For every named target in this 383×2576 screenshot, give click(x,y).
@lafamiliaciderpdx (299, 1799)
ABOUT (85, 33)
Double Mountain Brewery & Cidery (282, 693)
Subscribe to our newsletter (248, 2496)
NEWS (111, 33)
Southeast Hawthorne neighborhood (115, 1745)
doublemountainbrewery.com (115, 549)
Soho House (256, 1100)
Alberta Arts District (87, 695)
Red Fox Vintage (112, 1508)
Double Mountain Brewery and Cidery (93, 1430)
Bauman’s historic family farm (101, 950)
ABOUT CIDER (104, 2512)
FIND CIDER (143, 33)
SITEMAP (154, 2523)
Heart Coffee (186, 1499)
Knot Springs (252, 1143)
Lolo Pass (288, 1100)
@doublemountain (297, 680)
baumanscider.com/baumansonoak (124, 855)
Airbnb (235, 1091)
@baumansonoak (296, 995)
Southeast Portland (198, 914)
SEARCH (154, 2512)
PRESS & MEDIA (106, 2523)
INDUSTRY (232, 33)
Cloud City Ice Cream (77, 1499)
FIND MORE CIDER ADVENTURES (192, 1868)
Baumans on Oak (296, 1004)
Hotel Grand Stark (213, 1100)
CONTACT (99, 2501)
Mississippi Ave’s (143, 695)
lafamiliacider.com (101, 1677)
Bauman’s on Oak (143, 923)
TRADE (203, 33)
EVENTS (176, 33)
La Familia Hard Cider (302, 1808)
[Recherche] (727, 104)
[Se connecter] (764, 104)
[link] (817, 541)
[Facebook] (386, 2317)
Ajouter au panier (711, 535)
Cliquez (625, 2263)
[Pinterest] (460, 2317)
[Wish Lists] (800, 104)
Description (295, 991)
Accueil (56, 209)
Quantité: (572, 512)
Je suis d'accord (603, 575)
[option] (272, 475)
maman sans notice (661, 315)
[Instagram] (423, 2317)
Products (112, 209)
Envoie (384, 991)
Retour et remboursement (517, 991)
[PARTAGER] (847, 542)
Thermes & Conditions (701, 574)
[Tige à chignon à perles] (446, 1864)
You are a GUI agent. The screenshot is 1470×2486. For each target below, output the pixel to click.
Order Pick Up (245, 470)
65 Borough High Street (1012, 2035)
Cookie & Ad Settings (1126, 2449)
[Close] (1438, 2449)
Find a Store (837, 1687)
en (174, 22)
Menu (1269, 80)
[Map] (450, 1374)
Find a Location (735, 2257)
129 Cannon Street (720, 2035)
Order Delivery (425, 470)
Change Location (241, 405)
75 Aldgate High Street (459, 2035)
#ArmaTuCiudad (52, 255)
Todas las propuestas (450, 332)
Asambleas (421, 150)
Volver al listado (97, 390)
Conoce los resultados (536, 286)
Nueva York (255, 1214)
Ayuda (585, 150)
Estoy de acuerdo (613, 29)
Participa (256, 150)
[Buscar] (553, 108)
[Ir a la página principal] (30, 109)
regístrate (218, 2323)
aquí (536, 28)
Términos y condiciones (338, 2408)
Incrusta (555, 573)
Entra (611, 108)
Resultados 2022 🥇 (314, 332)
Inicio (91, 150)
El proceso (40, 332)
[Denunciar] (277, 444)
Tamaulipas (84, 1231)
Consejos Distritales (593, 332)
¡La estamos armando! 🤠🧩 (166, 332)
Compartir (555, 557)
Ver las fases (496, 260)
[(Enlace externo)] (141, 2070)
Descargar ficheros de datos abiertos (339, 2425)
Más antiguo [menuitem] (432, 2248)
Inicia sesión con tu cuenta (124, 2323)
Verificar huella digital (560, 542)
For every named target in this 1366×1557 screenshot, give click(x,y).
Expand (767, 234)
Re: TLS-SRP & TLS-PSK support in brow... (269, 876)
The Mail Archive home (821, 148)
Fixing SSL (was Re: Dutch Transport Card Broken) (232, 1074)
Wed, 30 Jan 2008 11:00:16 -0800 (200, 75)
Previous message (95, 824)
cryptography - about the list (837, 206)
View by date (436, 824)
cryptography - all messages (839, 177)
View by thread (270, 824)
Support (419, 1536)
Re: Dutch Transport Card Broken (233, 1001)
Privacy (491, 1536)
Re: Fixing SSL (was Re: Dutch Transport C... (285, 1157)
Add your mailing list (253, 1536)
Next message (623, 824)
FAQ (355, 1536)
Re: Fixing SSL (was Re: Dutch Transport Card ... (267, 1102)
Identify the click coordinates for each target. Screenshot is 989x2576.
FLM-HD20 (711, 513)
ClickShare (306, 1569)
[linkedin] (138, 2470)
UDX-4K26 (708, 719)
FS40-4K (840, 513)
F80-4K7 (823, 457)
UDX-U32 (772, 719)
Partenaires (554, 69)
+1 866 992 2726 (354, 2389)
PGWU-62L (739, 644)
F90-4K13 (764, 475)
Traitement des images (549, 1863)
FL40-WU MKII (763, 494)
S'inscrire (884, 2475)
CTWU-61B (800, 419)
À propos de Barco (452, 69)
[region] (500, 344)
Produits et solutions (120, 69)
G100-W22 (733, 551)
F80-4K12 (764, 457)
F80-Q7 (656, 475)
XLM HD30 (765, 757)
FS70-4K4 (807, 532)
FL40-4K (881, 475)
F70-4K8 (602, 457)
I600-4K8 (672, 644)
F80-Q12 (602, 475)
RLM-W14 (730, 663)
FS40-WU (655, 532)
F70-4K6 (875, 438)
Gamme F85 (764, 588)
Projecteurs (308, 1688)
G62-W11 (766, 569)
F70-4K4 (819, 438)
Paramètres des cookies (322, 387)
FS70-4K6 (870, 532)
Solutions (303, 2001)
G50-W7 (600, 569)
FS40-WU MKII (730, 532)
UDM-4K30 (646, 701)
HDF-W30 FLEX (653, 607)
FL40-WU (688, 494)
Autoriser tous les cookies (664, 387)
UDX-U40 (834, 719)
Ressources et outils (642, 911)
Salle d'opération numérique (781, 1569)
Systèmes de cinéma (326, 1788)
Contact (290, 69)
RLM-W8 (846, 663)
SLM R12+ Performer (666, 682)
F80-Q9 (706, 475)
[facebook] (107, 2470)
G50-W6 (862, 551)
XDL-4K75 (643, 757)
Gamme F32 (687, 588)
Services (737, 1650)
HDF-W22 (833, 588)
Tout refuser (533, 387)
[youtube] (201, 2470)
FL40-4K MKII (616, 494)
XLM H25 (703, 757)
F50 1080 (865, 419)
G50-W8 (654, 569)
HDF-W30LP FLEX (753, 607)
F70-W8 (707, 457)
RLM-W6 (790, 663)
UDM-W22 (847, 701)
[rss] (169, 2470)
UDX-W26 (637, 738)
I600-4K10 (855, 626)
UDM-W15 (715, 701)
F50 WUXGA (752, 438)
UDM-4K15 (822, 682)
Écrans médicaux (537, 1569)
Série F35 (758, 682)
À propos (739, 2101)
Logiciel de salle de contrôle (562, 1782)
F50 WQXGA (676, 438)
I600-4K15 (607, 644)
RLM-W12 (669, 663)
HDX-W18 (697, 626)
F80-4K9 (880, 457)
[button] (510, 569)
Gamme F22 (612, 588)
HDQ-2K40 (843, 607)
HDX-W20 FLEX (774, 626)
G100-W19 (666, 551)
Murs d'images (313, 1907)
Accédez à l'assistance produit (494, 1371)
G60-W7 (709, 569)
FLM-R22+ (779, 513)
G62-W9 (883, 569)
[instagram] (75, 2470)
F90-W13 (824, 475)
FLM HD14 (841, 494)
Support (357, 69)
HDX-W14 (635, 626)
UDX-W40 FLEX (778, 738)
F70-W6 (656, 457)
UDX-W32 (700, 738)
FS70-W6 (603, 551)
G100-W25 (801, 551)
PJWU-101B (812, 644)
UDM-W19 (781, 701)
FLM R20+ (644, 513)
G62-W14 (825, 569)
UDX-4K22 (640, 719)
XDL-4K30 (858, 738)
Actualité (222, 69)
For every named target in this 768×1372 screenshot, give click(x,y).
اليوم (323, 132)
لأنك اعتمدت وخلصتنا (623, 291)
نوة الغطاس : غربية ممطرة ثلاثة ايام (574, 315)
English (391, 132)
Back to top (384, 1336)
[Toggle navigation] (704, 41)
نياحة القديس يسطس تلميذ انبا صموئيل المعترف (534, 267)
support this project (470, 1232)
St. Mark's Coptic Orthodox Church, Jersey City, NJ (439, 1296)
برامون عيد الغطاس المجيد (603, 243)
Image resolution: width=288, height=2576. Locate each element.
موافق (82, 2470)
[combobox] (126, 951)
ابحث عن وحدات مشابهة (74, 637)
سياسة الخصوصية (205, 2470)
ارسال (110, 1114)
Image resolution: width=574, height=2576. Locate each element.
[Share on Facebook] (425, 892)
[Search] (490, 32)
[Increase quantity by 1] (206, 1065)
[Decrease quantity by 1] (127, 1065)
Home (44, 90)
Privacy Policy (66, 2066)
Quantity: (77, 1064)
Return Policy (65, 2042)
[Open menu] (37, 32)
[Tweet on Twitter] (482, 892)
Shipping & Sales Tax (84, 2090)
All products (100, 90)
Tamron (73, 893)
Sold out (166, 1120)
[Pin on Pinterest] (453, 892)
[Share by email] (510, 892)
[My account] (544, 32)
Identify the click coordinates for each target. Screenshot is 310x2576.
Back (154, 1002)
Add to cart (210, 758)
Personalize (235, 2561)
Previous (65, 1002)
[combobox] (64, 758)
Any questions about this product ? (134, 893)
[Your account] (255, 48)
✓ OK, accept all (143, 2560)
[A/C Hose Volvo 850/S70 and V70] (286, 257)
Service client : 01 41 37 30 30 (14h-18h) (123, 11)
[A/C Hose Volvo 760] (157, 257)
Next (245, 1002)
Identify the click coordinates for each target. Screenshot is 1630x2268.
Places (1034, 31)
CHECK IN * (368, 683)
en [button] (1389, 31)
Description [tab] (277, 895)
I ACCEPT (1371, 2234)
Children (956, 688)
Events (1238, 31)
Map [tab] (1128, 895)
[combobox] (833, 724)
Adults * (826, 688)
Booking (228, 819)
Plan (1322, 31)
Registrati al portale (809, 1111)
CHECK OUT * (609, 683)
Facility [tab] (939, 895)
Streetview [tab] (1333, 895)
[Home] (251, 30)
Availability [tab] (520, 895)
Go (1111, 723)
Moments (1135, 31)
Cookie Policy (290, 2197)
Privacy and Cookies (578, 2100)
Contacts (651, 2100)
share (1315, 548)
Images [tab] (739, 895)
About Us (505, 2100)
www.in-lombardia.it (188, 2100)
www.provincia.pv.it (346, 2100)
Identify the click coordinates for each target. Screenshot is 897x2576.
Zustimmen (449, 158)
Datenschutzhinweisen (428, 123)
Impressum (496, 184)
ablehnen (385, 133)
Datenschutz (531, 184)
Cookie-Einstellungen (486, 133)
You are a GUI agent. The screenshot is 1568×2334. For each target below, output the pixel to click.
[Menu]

- - - - -

INSTRUCTIONS TO FOLLOW: The records above should be printed exactly, please, from the first line through the line containing "Alberta Arts District (87, 695)", with both ends kept and nothing past it.

OUTPUT BELOW:
For every named target in this 383×2576 screenshot, give click(x,y).
@lafamiliaciderpdx (299, 1799)
ABOUT (85, 33)
Double Mountain Brewery & Cidery (282, 693)
Subscribe to our newsletter (248, 2496)
NEWS (111, 33)
Southeast Hawthorne neighborhood (115, 1745)
doublemountainbrewery.com (115, 549)
Soho House (256, 1100)
Alberta Arts District (87, 695)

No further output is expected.